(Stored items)
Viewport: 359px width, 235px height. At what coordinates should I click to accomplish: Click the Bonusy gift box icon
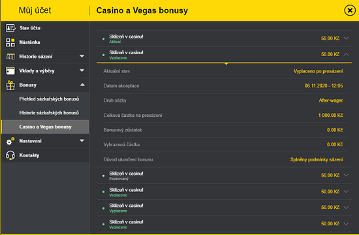coord(10,86)
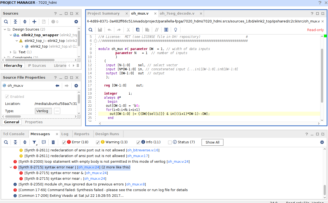Image resolution: width=328 pixels, height=203 pixels.
Task: Open the oh_bitreverse.v:16 link in warning
Action: pos(143,150)
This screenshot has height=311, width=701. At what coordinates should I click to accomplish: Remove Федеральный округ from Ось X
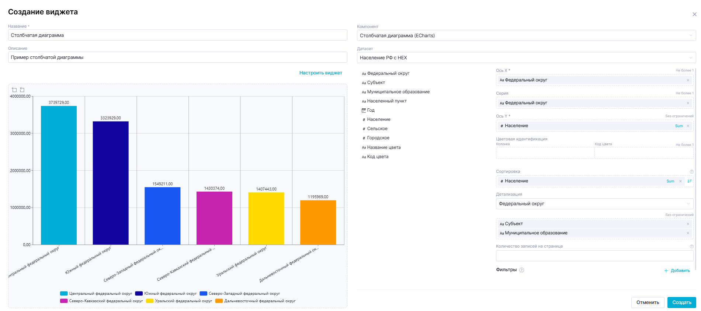[x=688, y=80]
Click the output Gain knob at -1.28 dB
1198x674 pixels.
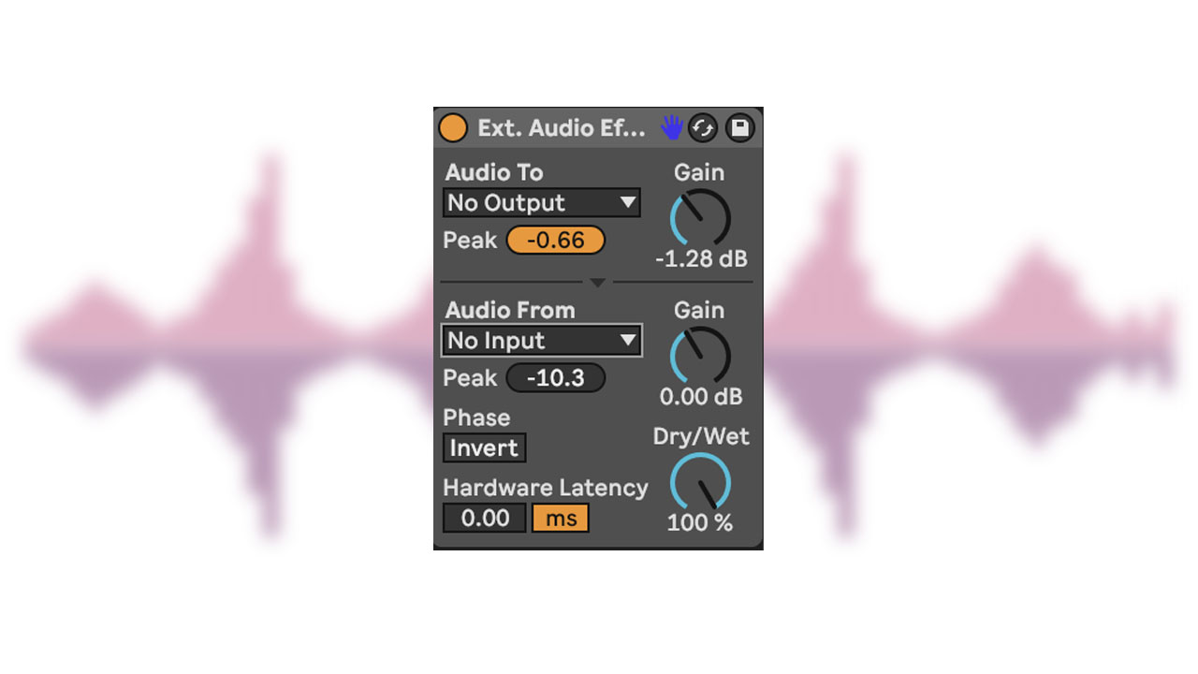tap(700, 218)
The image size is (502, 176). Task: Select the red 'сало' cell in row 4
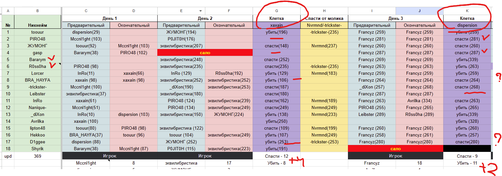205,53
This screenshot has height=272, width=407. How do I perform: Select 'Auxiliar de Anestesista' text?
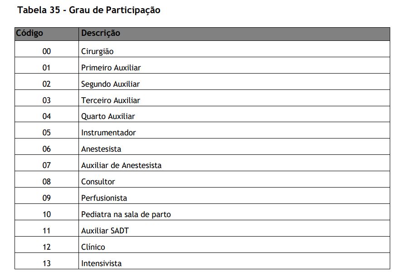tap(121, 165)
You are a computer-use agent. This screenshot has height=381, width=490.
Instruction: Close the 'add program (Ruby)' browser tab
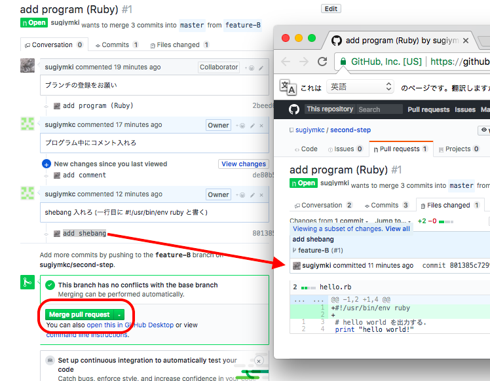pos(466,41)
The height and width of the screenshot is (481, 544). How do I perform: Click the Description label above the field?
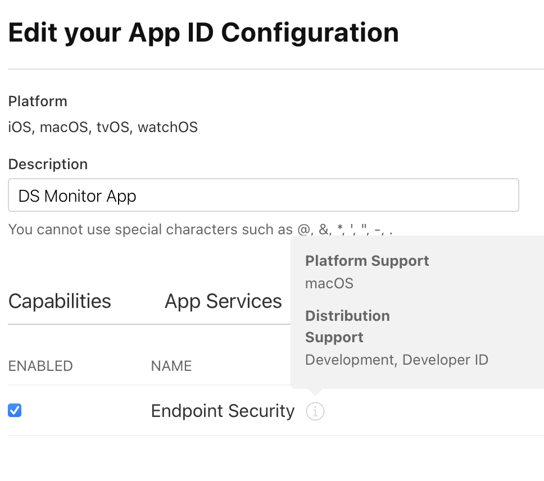[x=48, y=165]
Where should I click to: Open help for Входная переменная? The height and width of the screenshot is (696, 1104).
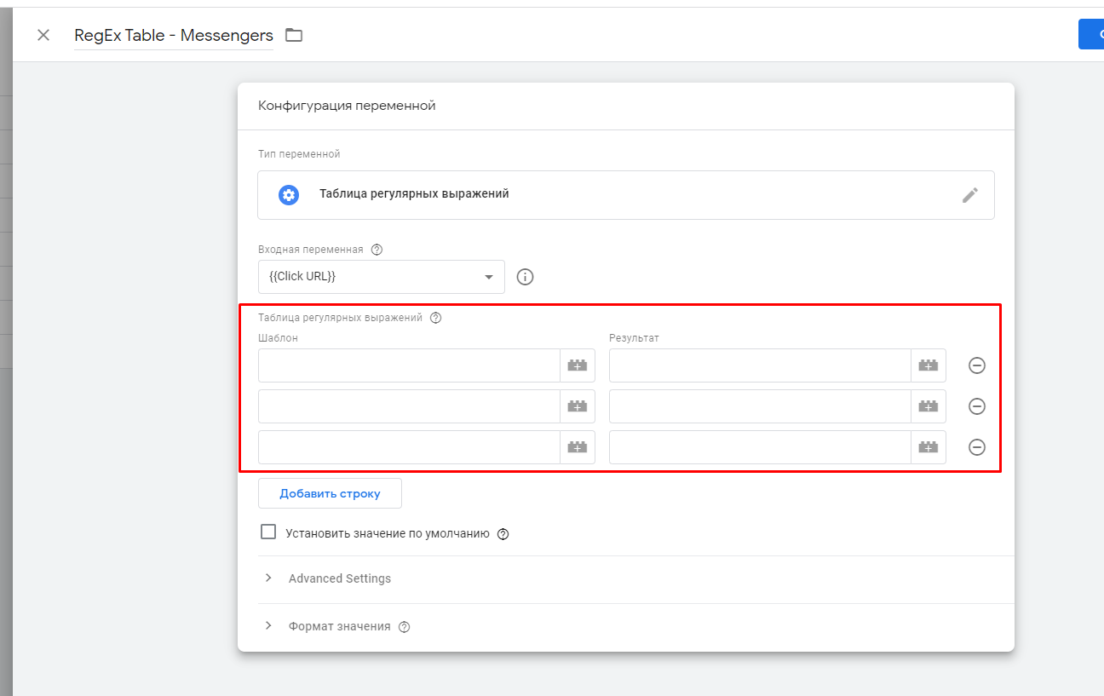tap(377, 250)
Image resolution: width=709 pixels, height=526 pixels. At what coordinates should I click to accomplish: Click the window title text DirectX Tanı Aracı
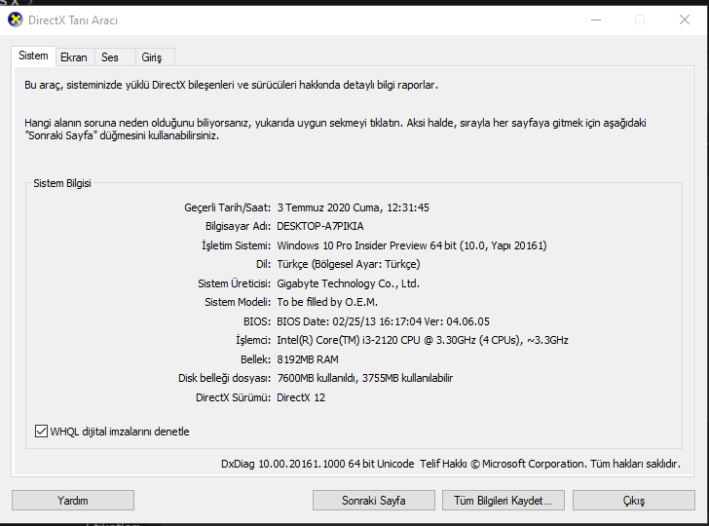tap(75, 19)
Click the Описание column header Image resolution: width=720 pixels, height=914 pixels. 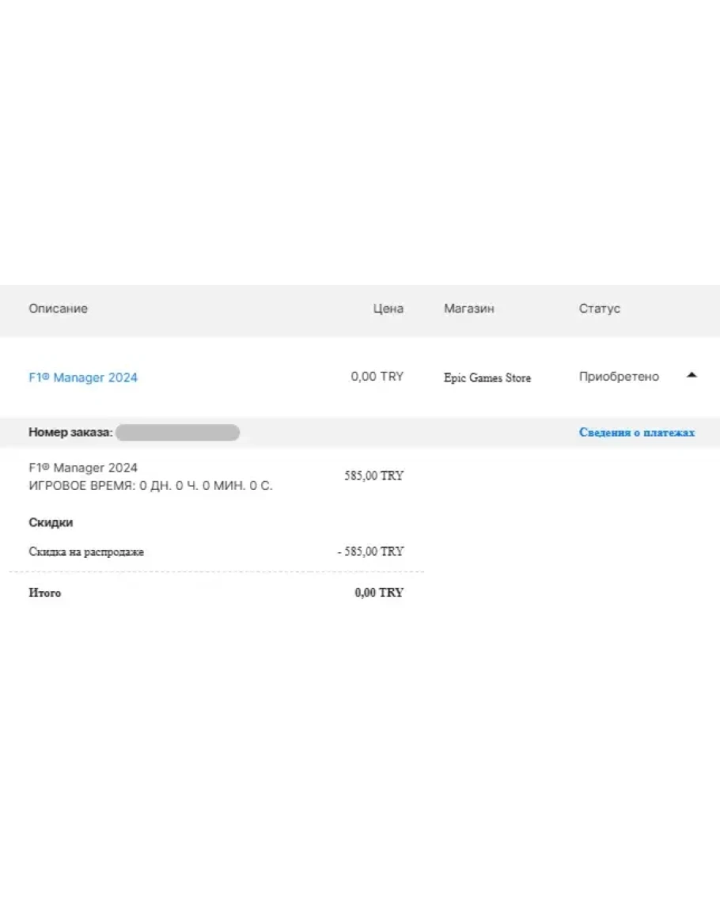[x=59, y=309]
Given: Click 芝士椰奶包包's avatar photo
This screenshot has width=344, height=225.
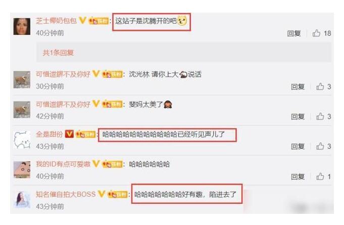Looking at the screenshot, I should click(x=22, y=27).
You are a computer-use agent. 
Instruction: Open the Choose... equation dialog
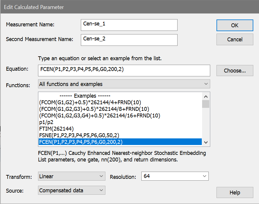click(234, 71)
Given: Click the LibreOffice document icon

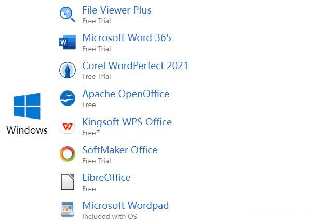Looking at the screenshot, I should tap(68, 182).
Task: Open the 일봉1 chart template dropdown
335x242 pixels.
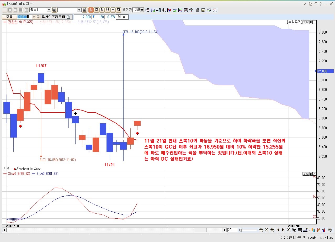Action: 49,10
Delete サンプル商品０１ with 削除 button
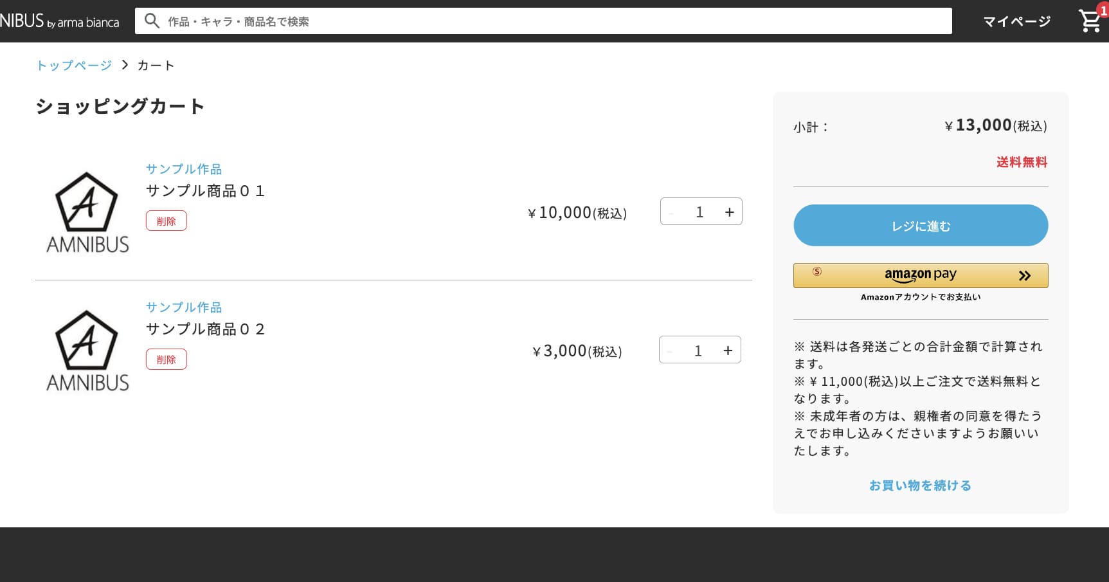This screenshot has width=1109, height=582. [166, 221]
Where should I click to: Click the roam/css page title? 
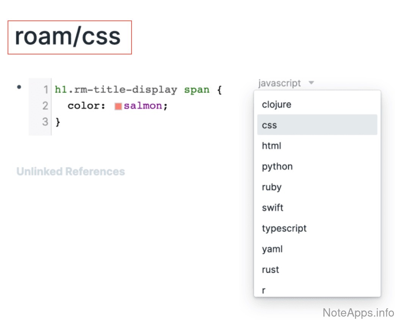(x=67, y=37)
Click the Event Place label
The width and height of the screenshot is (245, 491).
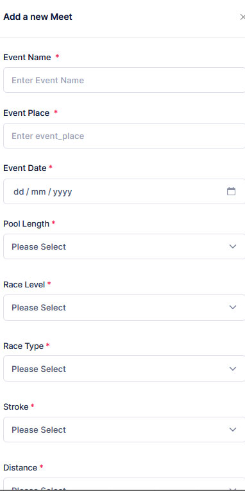pyautogui.click(x=26, y=113)
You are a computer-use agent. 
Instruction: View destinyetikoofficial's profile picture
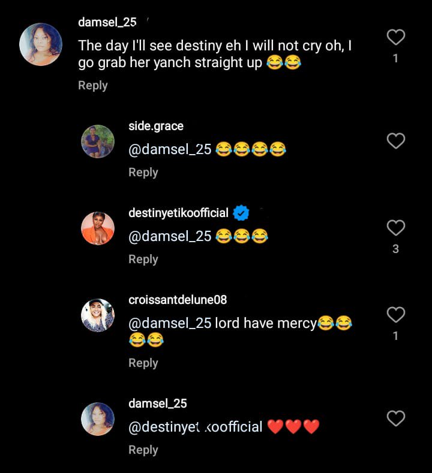98,228
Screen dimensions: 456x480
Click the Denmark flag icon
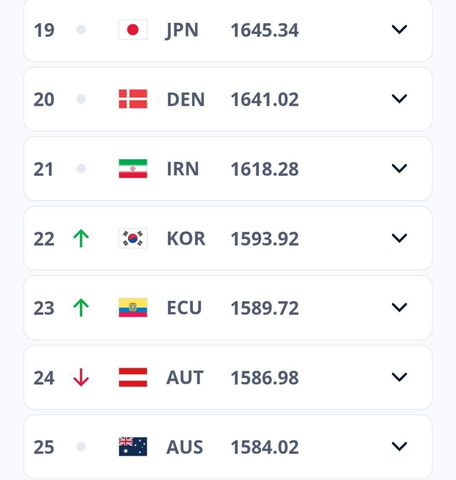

EXERCISE REQUIREMENTS: With the pictures left out, give again exactly the lines from the one that contains "Screen dimensions: 456x480" through the final line of the data above.

ANSWER SECTION:
Screen dimensions: 456x480
Click the Denmark flag icon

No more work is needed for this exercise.